Zieh Dich für diese Übung an einen ungestörten und ruhigen Ort zurück. Schließe die Augen, atme einige Male ruhig ein und aus und sammele Dich. Nimm nun Kontakt mit Deiner inneren Weisheit auf. Bitte diese, sich zu zeigen. Manchen Menschen hilft es, die innere Weisheit zu visualisieren, etwa als inneren Meister oder einer weisen Lehrerin.
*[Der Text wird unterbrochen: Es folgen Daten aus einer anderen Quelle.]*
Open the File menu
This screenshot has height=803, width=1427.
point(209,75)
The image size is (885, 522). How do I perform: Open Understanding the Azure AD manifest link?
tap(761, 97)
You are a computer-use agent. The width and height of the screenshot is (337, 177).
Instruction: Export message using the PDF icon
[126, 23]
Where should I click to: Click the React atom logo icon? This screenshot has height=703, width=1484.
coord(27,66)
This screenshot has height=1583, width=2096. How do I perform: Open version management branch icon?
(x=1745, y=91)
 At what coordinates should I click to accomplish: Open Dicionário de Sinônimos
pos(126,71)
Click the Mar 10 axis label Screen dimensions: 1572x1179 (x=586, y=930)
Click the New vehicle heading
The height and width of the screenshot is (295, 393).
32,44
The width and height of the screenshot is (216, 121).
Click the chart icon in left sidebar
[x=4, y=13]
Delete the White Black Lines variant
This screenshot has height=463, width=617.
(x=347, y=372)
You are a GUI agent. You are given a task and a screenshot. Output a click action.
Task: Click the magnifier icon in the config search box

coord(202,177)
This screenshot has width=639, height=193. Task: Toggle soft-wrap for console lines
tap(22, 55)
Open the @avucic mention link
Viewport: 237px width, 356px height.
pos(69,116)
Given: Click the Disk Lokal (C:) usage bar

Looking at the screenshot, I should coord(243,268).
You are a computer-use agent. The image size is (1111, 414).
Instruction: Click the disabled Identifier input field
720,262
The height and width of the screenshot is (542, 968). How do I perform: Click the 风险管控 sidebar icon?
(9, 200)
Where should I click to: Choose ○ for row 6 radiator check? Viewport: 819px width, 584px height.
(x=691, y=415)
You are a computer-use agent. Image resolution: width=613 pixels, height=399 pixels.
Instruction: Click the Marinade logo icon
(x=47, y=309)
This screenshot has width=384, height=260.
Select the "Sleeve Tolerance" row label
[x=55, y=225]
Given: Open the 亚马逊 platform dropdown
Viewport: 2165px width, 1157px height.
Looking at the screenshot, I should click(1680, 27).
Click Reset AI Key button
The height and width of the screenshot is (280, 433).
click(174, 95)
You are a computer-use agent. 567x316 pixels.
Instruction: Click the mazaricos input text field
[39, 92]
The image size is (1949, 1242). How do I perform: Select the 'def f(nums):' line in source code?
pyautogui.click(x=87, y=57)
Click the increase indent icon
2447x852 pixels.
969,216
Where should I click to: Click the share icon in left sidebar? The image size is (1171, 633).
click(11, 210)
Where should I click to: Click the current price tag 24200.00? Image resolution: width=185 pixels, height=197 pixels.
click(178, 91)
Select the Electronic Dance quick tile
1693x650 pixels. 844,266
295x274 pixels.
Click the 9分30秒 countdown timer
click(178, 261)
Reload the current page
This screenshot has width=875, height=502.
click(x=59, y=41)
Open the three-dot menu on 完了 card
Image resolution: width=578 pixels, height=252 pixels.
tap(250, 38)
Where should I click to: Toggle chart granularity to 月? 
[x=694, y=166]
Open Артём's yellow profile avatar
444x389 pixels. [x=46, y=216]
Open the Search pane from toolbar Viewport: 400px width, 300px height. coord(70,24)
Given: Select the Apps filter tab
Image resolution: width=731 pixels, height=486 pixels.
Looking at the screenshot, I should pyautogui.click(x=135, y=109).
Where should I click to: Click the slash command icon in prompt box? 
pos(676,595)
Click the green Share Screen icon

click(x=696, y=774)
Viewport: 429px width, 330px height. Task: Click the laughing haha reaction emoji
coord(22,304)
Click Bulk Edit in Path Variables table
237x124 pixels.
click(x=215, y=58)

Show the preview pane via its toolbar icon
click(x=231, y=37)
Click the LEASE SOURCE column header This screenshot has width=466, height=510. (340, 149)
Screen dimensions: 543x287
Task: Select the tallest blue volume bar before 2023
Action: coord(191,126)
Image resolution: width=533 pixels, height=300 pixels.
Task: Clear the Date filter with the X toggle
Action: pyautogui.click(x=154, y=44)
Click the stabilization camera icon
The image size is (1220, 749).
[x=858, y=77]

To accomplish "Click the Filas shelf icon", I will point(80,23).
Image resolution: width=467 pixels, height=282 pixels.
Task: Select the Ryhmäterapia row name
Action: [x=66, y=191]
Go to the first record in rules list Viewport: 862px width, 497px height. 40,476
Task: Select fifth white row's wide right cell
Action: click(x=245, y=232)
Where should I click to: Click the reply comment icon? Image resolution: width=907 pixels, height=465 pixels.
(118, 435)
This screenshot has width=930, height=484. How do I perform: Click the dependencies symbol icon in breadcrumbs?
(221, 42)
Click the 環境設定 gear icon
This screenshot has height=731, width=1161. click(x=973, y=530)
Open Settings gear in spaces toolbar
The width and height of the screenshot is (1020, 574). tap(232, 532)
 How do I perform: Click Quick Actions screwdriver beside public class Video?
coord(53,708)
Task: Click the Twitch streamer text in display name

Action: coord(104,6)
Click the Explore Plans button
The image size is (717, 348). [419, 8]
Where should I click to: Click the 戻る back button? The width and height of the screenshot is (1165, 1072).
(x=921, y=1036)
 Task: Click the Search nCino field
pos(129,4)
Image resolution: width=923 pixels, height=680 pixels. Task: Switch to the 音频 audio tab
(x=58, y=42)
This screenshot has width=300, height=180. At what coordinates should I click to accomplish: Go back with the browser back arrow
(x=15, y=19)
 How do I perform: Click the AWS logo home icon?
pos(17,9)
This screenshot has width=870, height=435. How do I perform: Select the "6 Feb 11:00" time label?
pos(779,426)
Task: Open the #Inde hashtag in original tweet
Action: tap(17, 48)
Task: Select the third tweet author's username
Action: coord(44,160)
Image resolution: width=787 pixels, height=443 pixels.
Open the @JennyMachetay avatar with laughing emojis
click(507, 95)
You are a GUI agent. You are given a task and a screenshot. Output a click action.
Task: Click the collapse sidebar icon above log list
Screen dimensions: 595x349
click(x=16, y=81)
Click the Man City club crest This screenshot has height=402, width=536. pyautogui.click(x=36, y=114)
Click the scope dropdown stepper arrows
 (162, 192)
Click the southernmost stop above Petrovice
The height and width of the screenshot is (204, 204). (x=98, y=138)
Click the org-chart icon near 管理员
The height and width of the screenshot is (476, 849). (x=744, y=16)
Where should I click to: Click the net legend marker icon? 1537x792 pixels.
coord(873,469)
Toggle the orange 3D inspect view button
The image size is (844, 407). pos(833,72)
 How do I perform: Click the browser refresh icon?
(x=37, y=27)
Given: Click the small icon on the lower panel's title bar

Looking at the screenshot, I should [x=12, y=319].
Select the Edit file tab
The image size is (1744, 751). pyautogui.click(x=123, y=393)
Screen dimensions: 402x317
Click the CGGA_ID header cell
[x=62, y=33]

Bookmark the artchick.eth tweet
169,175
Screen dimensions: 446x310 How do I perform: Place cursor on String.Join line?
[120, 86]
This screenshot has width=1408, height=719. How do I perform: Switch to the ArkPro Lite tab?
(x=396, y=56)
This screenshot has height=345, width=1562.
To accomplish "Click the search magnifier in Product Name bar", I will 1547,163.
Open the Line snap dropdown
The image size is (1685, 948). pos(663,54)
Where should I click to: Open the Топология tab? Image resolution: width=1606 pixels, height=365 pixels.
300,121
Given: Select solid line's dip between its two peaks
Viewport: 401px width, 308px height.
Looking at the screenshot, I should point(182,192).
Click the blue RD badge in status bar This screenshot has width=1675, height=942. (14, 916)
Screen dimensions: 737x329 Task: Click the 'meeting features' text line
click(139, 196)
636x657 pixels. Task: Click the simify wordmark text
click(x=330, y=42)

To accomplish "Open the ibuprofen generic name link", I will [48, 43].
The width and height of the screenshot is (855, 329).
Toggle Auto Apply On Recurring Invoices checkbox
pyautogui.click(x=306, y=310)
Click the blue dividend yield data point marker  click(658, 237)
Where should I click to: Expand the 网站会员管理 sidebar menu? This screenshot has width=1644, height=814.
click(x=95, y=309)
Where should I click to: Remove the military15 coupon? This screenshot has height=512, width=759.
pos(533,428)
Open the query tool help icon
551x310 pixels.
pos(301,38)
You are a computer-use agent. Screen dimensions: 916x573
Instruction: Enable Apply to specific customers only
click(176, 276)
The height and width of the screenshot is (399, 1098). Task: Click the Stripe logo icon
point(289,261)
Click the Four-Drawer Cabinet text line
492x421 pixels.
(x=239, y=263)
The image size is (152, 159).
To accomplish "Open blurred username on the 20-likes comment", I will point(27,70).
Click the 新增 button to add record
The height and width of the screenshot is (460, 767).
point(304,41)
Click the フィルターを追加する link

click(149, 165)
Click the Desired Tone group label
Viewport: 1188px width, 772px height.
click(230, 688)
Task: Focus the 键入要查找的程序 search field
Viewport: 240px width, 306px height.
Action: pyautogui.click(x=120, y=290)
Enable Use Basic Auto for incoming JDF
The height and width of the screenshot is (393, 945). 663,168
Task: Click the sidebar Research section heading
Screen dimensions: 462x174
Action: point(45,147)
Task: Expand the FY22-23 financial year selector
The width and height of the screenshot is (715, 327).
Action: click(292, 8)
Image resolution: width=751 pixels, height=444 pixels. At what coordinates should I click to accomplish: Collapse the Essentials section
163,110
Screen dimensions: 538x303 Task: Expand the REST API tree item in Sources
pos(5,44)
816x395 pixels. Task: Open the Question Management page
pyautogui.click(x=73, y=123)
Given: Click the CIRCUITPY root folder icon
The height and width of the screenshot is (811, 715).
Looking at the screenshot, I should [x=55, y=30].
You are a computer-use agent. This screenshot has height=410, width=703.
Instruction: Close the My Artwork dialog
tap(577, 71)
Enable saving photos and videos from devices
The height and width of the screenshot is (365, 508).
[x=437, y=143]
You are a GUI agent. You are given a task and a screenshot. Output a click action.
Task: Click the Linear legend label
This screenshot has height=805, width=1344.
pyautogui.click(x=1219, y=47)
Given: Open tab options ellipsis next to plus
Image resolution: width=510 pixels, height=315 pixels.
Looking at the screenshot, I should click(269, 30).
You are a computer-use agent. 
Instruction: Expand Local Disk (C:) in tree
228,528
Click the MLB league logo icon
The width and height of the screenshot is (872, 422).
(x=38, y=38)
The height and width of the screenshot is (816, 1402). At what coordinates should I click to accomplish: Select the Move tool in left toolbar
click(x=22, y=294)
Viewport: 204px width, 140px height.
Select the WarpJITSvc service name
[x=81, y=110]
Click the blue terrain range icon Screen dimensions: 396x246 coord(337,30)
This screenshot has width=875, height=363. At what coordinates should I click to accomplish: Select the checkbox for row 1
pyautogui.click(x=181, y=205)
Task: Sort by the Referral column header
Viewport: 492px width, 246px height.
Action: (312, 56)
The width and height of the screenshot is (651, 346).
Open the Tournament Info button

Vielleicht kommt Dir auch unwillkürlich ein weiser Mensch in den Sinn, den Du kennst. Stell diesem Deine Fragen und lausche tief und vertrauensvoll in Dich hinein.
Gut möglich, dass Du überrascht sein wirst, wie deutlich diese Stimme zu Dir spricht und welch überraschende und zugleich lebenspraktische Antworten und Lösungen sie Dir bieten wird. Wenn Du auf diesem Wege erst einmal in Kontakt mit Deiner inneren Weisheit gekommen bist, kannst Du Deine innere Weisheit jederzeit und überall in konkreten Lebensfragen um Rat bitten.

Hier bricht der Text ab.